[HowTo] use external Tesseract install for OCR (version 3+) --- workaround

Asked by Andrew Gr on 2017-05-17

********* workaround for all who are somewhat unsatisfied with quality and handling of the builtin Tesseract OCR support based on version 2 features (Thanks to Andrew Grabov)
----------------------------------------------------------------------
so I was able to connect with the external Tesseract and I would say that it works absolutely fine!

I haven't noticed any speed issues of Sikulx script processing, maybe because the laptop that runs script is pretty powerful and has SSD drive, thus operations with files don't have noticeable effect on performance.

As per OCR quality: it is noticeably better. Basically I have compiled both versions (3.05 and 4), and both work fine. What is good that once you have separate installation of Teserract you can have full control over it.

And some code snippits that responsible for the texts extraction from the image:

##############################################

TESSERACT_EXEC = "\"C:\\Program Files\\tesseract3\\tesseractmain.exe\"";
TESSERACT_TESSDATA = "\"C:\\Program Files\\tesseract3\\tessdata\"";

def getText(region):
    pathToImg = Screen().capture(region).getFilename()
    output = run(TESSERACT_EXEC + " " + pathToImg + " " + pathToImg + " " + "--tessdata-dir " + TESSERACT_TESSDATA)
    return (readFile(pathToImg + ".txt"))

def readFile(pathToFile):
    with open(pathToFile, 'r') as file:
        #return file.read()
        return file.read().replace('\n', '')

##############################################

Works like a charm! ;)

--------------------------------------------------------------------------------------------------------------------

Hi everyone,

could you please help me to figure out why Tesseract ignores white-spaces?
The text itself is recognised fine, but whitesapce between two words is missing.
I have already increased the space between words, but seems like it just set to ignore them.
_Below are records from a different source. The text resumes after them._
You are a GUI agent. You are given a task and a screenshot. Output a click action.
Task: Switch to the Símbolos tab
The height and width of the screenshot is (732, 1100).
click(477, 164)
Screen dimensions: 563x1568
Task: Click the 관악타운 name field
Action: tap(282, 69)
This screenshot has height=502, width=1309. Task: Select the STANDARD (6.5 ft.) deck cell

Can you suggest which tesseract params try to adjust?
I have tried several from here: http://www.sk-spell.sk.cx/tesseract-ocr-parameters-in-302-version
but still no success...

Thank you in advance!

Question information

Language:
English Edit question
Status:
Solved
For:
Sikuli Edit question
Assignee:
No assignee Edit question
Solved by:
RaiMan
Solved:
2017-05-17
Last query:
2017-05-17
Last reply:
2017-05-17
Andrew Gr (andrew-gr) said : #1

P.S. I am on the latest available version of SikuliX - v1.1.1

RaiMan (raimund-hocke) said : #2

No chance with the current implementation in SikuliX version 1.x to improve anything in that direction. Sorry.
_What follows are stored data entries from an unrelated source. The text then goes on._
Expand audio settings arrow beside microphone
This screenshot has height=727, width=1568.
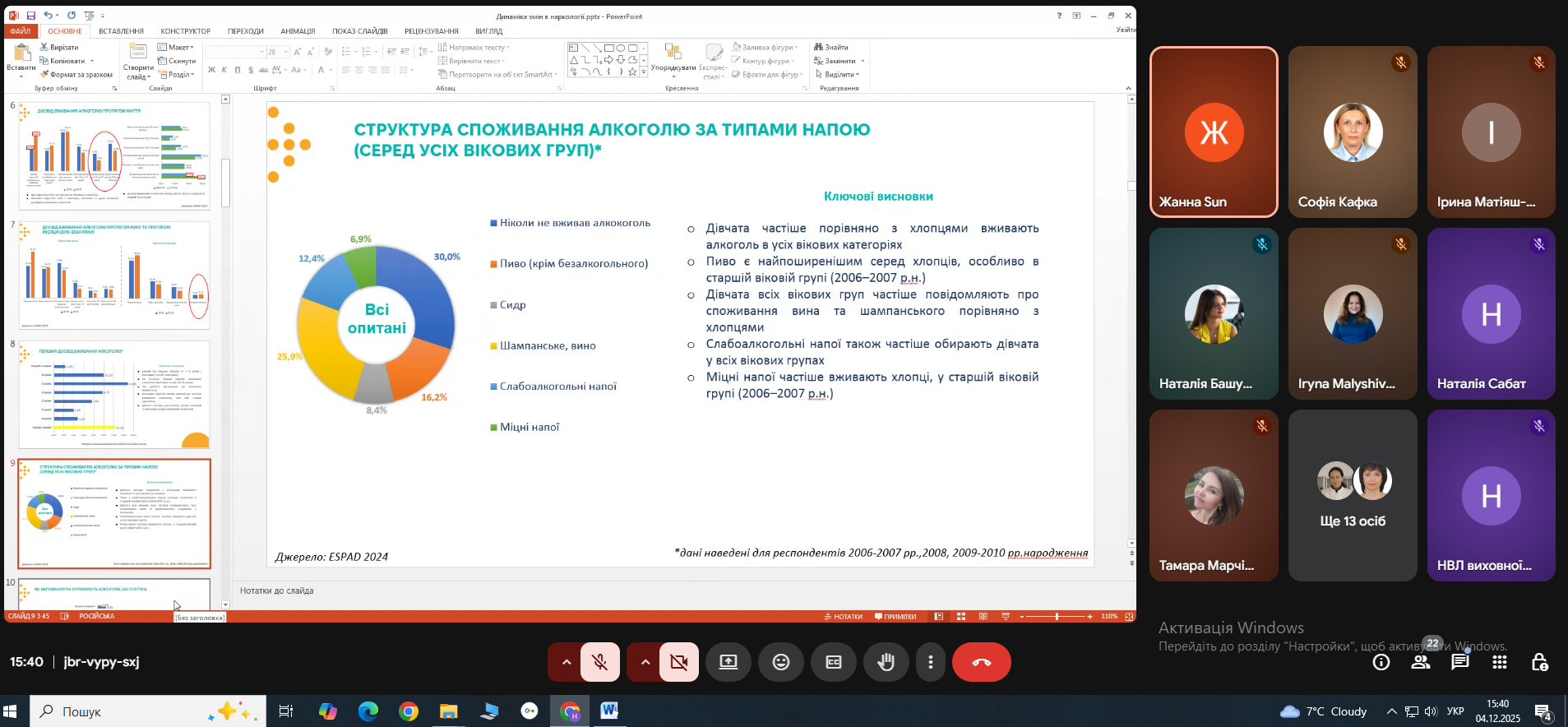tap(566, 662)
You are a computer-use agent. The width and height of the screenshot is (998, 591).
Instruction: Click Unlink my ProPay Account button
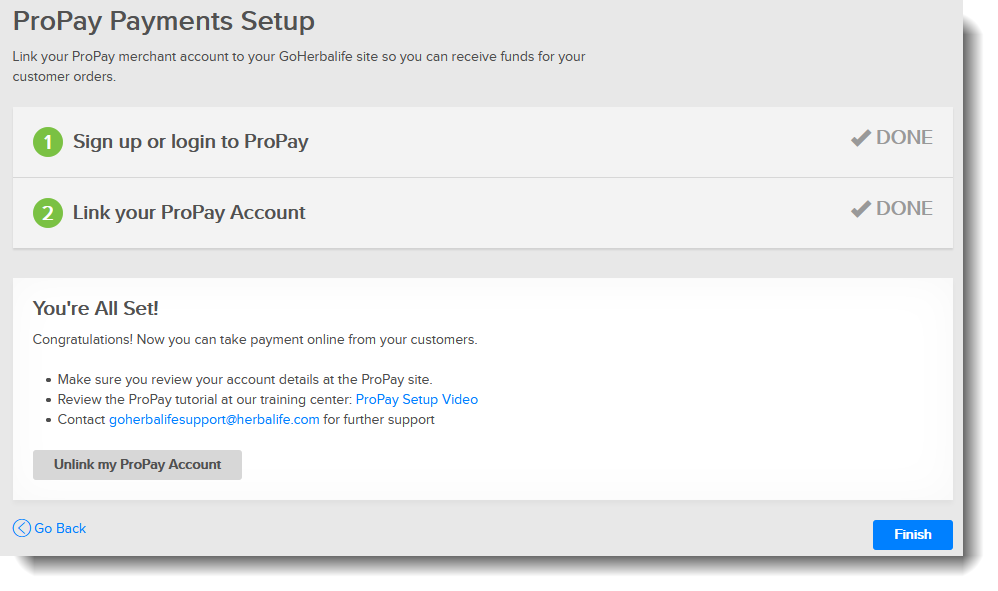(x=137, y=465)
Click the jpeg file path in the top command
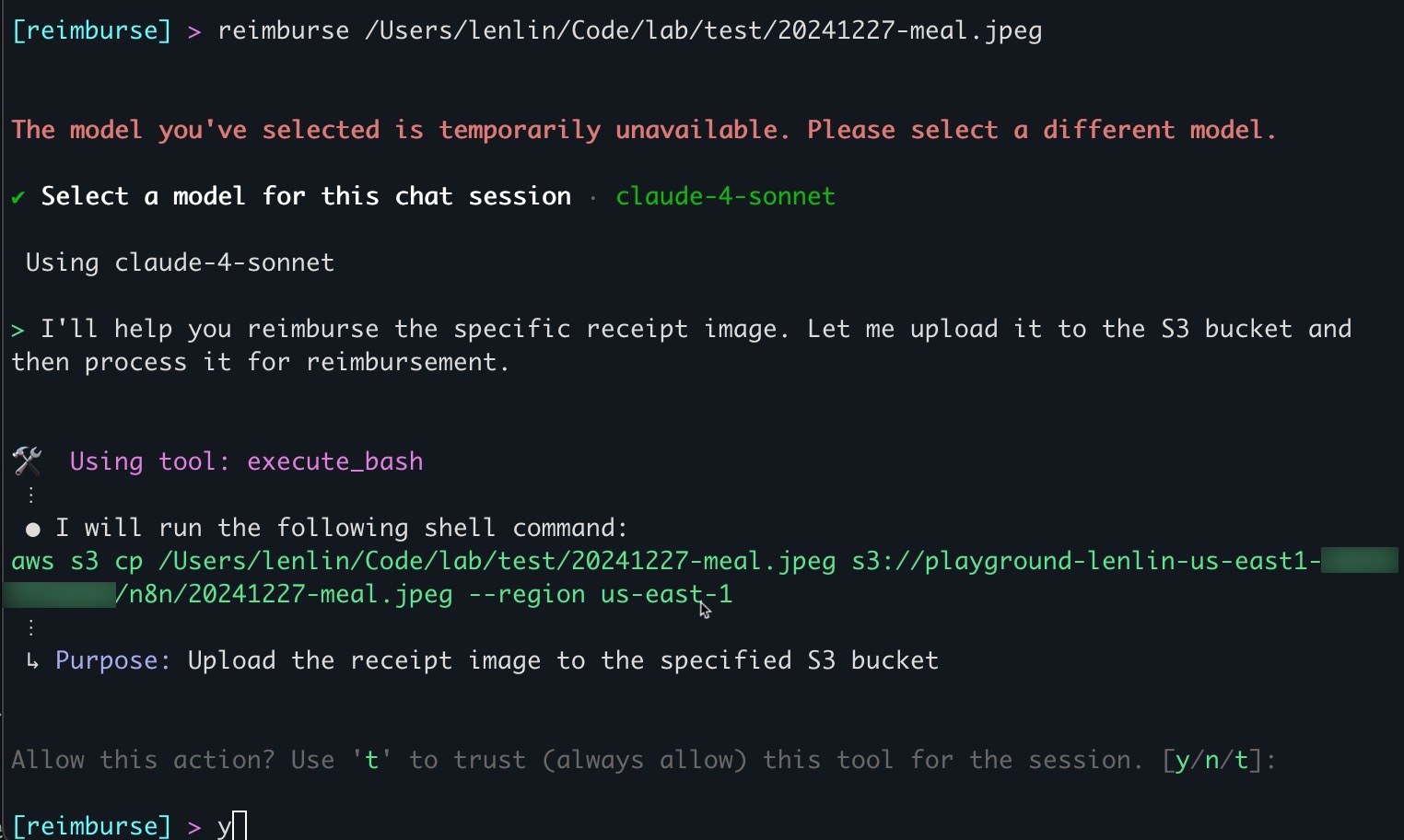Viewport: 1404px width, 840px height. (x=703, y=30)
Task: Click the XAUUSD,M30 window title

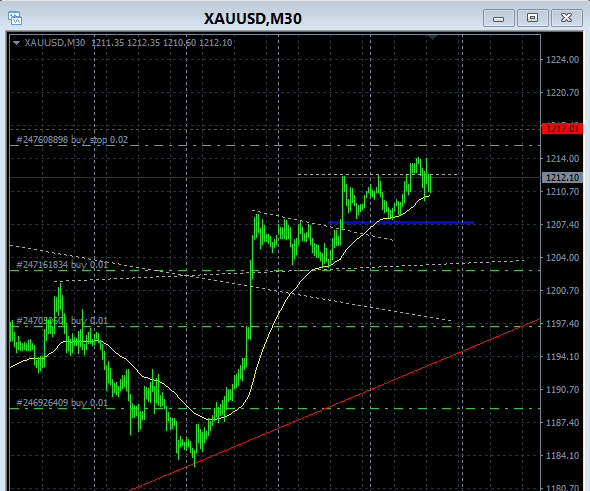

If your usage of the OCR feature is not time critical (meaning speed), then you might think about storing images to files and run the tesseract command (you need a separate Tesseract 3 installation) in a subprocess.
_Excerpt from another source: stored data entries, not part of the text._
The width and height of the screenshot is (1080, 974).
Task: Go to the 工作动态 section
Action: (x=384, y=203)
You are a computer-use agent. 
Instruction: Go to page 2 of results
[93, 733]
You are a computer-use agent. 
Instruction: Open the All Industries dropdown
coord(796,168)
Andrew Gr (andrew-gr) said : #3

HI, RaiMan!

Thank you for quick response!
Can you please point me to any code samples of external OCR process usage?
Or I rephrase my question: what would be the most efficient way of integration with external OCR system?

Thank you in advance for your feedback!

Best RaiMan (raimund-hocke) said : #4

first you have to setup a running version of Tesseract 3.0.
Then you should play around a little with the tesseract command on command line and find out possible ways, to get better results.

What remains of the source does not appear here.